AUFGABENSTELLUNG | Schreibe den unten stehenden Text über Mietkämpfe und Repression weiter und beginne direkt nach seinem letzten Satz.

TEXTAUSZUG |
-.-.-

Statement über Mietkämpfe und Repression

Wir dokumentieren hier ein weiteres Statement von unserer Pressekonferenz vom 20.10.2022, das dort von einem Mitglied der Initiative “Stein 34 bleibt” vorgetragen wurde. Die Pressekonferenz zum Nachhören findet sich hier.

Blaulicht am Steintor, oder: Wer ist hier eigentlich kriminell?

Eigentümer von Wohnraum haben einige Mittel in der Hand, um es Bewohner:innen schwer zu machen und ihnen klar zu machen, dass es besser wäre, sie würden sich eine neue Bleibe suchen. Dabei müssen sich die Eigentümer nicht immer an geltendes Recht halten. Unangekündigte Baumaßnahmen; formal unkorrekte Kündigungen, Rechnungen, Mahnungen; zwischenzeitlich Strom, Gas oder Wasser abstellen; Kellertüren aufbrechen oder Klingelschilder herausreißen; usw.. Der Entmietungsprozess in der Großen Steinstraße 34 hat gezeigt: Auch wenn man als Bewohner das Recht auf seiner Seite wähnt – es ist mit viel Aufwand und Kraft verbunden, sein Recht einzuklagen. In der Regel geht es nicht schnell, auch wenn es um dringendste Fragen geht – oft hängt es nur an Formalitäten, dass offensichtliche Rechtsverstöße nicht oder nicht richtig geahndet werden. Das Mittel der einstweiligen Verfügung erfordert einen zeitlichen Aufwand, den Lohnabhängige, Auszubildende oder Studierende nur schwer aufbringen können. Das Ordnungsamt oder das Bauamt sind bei zweifelhaften Maßnahmen des Eigentümers nur schwer zu erreichen und sind nur schwer für den Fall zu interessieren. Der Rechtsübertritt hat für den Eigentümer selten Konsequenzen. Selbst wenn Bewohner:innen rechtliche Erfolge erzielen, ist dies längst Teil der Kalkulation des Eigentümers und die nächsten Schikanen sind schon im Anmarsch.

Anders sieht es mit dem geltenden Recht bei Mieter:innen aus, die sich gegen Entmietungsprozesse wehren und sogar noch kämpferisch an die Öffentlichkeit gehen. Auch das hat der Fall der Großen Steinstraße 34 gezeigt. Bei den meisten Kundgebungen der Initiative und bei der großen Demonstration am 30.04. waren stets Mitarbeiter:innen des Staatsschutzes zugegen, verbargen sich kaum in ihrer Funktion und beobachteten das Geschehen. Der Umstand, dass sich Leute gegen einen Entmietungsprozess zur Wehr setzen und auf grundlegende Ungleichheiten im Mietverhältnis hinweisen – dieser Umstand allein wird offensichtlich als potentiell staatsgefährdend behandelt.

-.-.-

VERFÜGBARE DATEN |
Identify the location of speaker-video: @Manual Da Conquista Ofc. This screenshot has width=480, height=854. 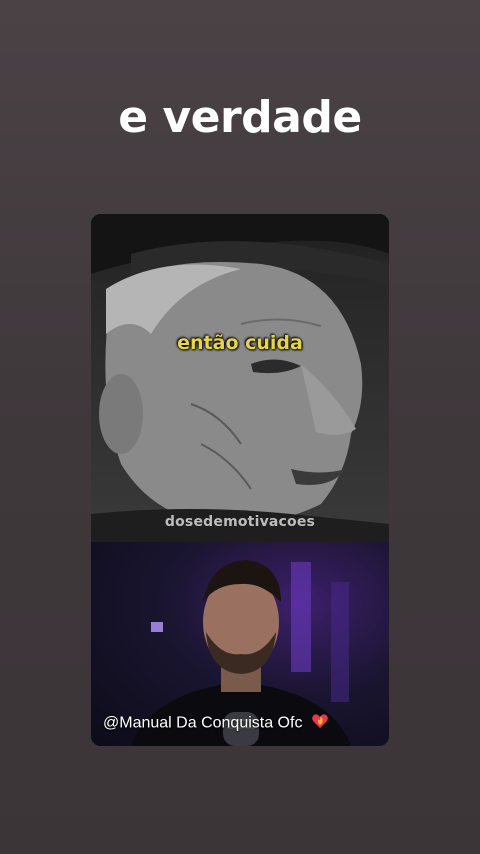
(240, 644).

-.-.-

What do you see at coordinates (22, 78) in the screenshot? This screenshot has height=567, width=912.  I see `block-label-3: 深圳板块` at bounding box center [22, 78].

-.-.-

ANTWORT |
Am 13.05.2022 wurde das Schiefe Haus, nachdem die ursprünglichen Bewohner:innen es verlassen hatten, besetzt. Hier wurden tatsächlich Mittel des zivilen Ungehorsams angewendet – also dieses mal auf der anderen Seite des Eigentums eine Rechtsübertretung. Ganz im Rahmen des geltenden Rechts wurde aus Anlass der Besetzung vor dem Haus eine Kundgebung angemeldet. Dieser Umstand versetzte offensichtlich die Versammlungsbehörde in Halle in Alarmbereitschaft. Denn am nächsten Morgen – es war ein Samstag Vormittag – rief ein eifriger Mitarbeiter der Versammlungsbehörde mehrere Menschen an, die in einem linken oder mietpolitischen Kontext in der Vergangenheit Versammlungen in Halle angemeldet hatten. Es wurden stets die selben Fragen gestellt: Man habe ja sicher von der Besetzung der Breiten Straße 28 gehört, man wolle deshalb nachfragen, ob am Wochenende in Halle noch einmal Anmeldungen von Kundgebungen geplant seien, oder ob man von irgend etwas wisse, das am Wochenende noch passieren werde. Jegliche Hinweise seien willkommen – dabei ginge es natürlich vor allem darum, „polizei-sichere“ Versammlungen zu ermöglichen.

Dieser Vorgang ist schon seltsam. Wenn Bürgerinnen und Bürger eine Versammlung anmelden wollen, dann wenden sie sich an die Versammlungsbehörde. Dass umgekehrt die Versammlungsbehörde initiativ Menschen auf privaten Telefonen anruft, um zu fragen, ob etwas geplant sei, ist eher ungewöhnlich. Dass in Halle die Polizeiinspektion auch die zuständige Versammlungsbehörde ist, wirft die Frage auf, ob hinter solchen Anrufen nicht polizeiliche Interessen stehen. Die Personalunion von Polizei und Versammlungsbehörde führt dabei zu durchaus fragwürdigen Vorgängen. Denn am 14. Mai wurde auch eine Person von der Versammlungsbehörde angerufen, die noch nie Kundgebungen oder Demos in Halle angemeldet hat. Der Grund des Anrufs war ein anderer: Es handelte sich um einen ehemaligen Bewohner des Schiefen Hauses. Anschrift und Telefonnummer hat der Mitarbeiter der Versammlungsbehörde durch eine schnelle interne Recherche erfahren: Der Ex-Bewohner hatte vor Jahren den Diebstahl seines Fahrrads angezeigt und dafür auch seine Handy-Nummer hinterlassen.

Eine solche zweckfremde Nutzung von Daten ist natürlich rechtswidrig. Eine schriftliche Anfrage an die PI Halle wurde mit einer Einladung in die Polizeiinspektion beantwortet, wo man die Perspektive der Polizei gerne erklären könne. Als der ehemalige Bewohner darauf hinwies, dass die Polizeiinspektion kein neutraler Ort für eine Verständigung ist und deshalb auf einer schriftlichen Auskunft beharrte, erfolgte keine Antwort mehr. Ein Antrag auf Datenlöschung blieb bisher unbearbeitet.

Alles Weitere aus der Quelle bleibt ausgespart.